- **Problem**
Count the lines in the entries below that contain the string "list", with case counting. Give only that number.

- **Stored data**
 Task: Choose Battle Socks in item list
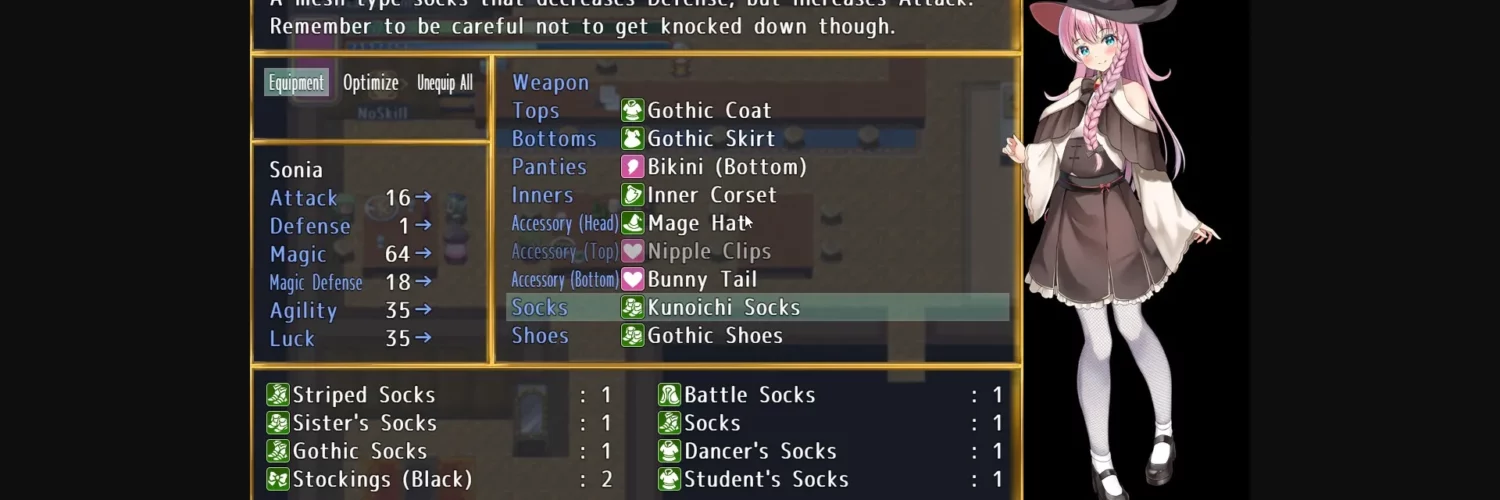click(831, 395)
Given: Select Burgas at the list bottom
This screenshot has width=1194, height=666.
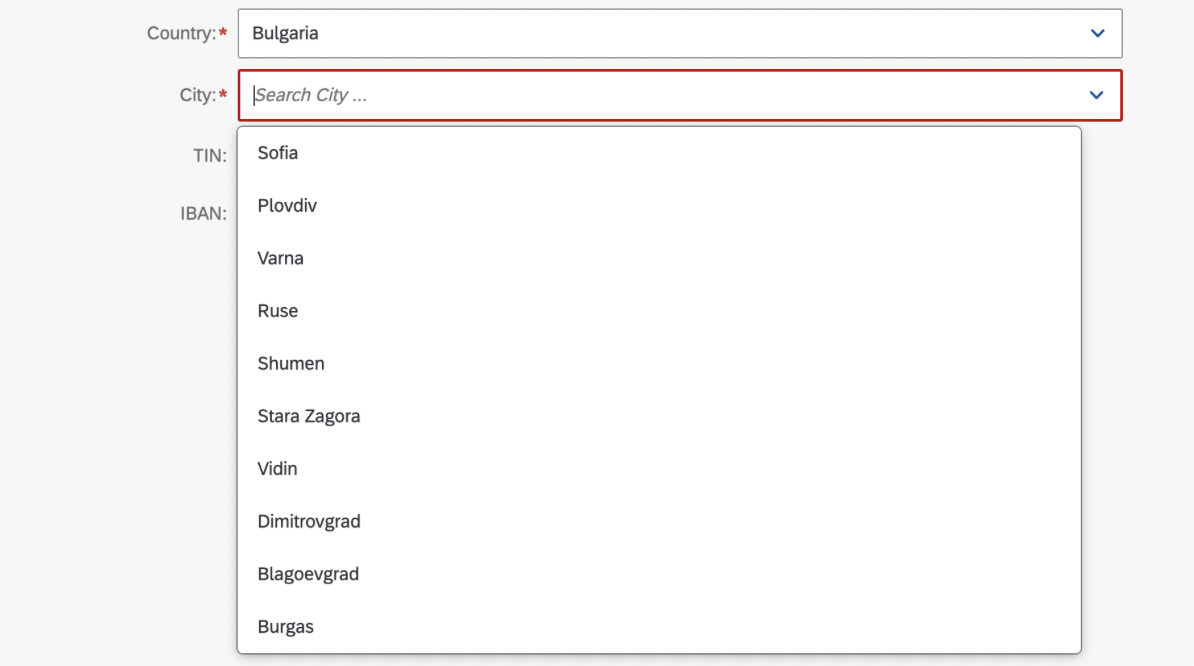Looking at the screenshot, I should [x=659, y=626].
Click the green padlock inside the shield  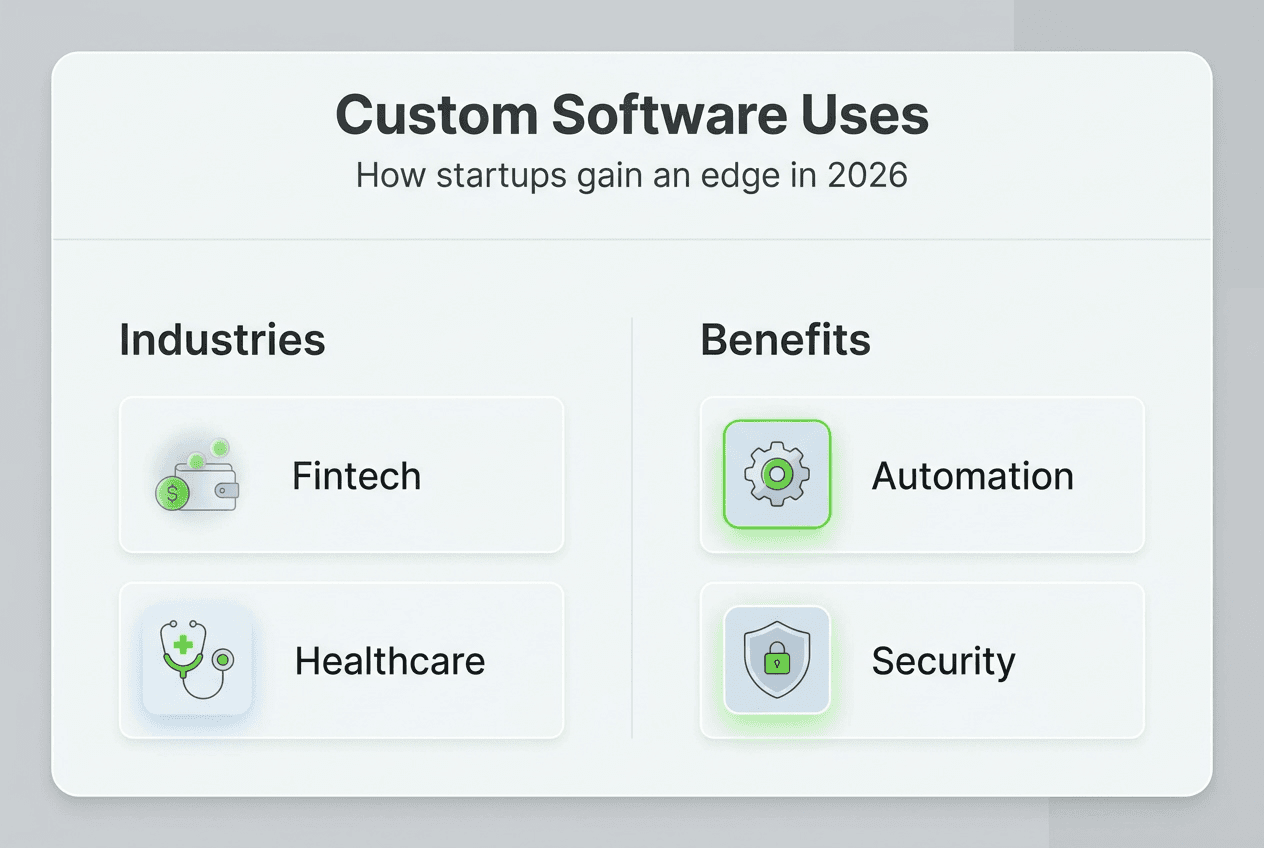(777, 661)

...

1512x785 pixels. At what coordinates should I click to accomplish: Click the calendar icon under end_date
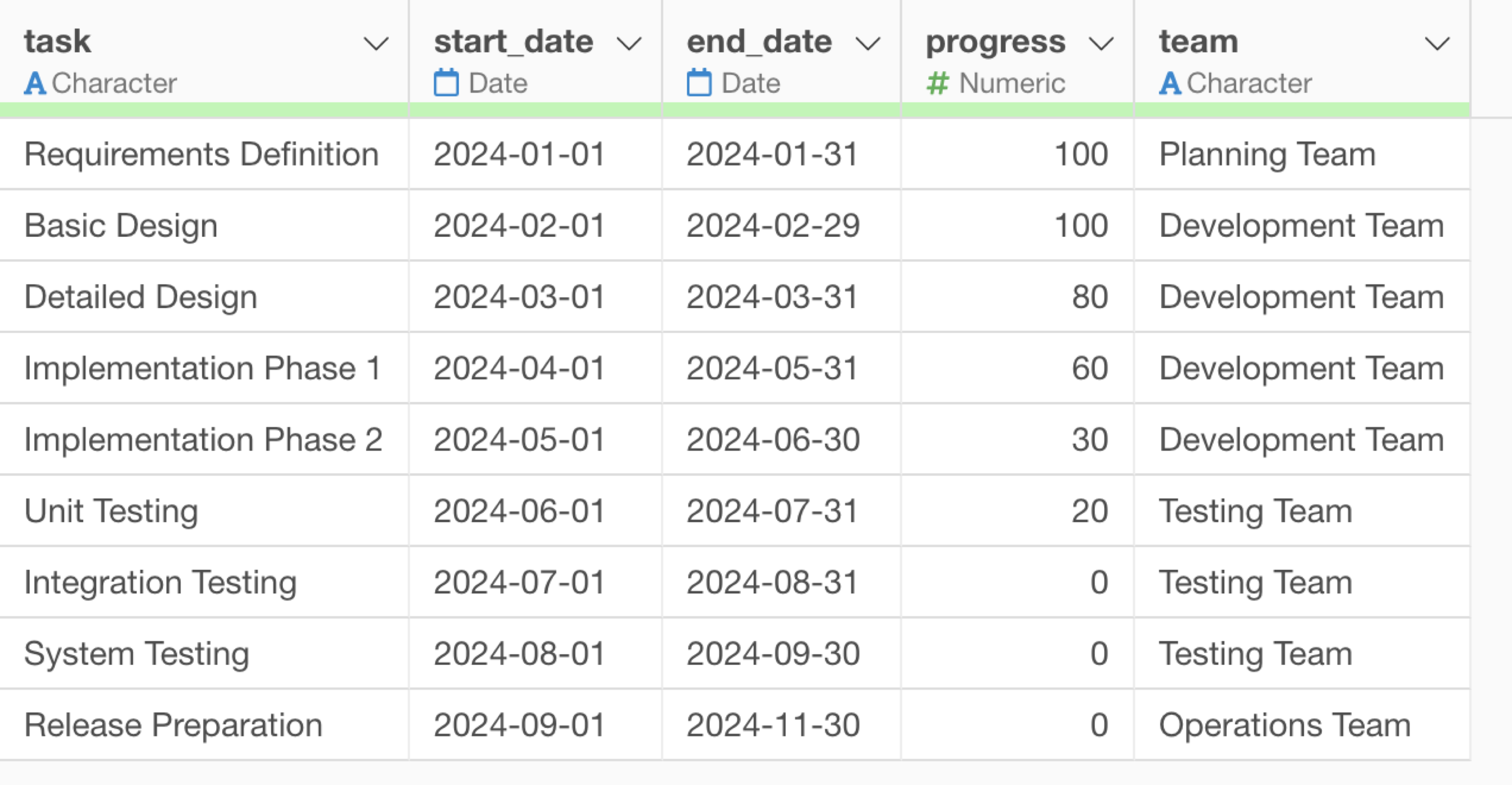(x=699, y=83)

- **Response to the exercise**
2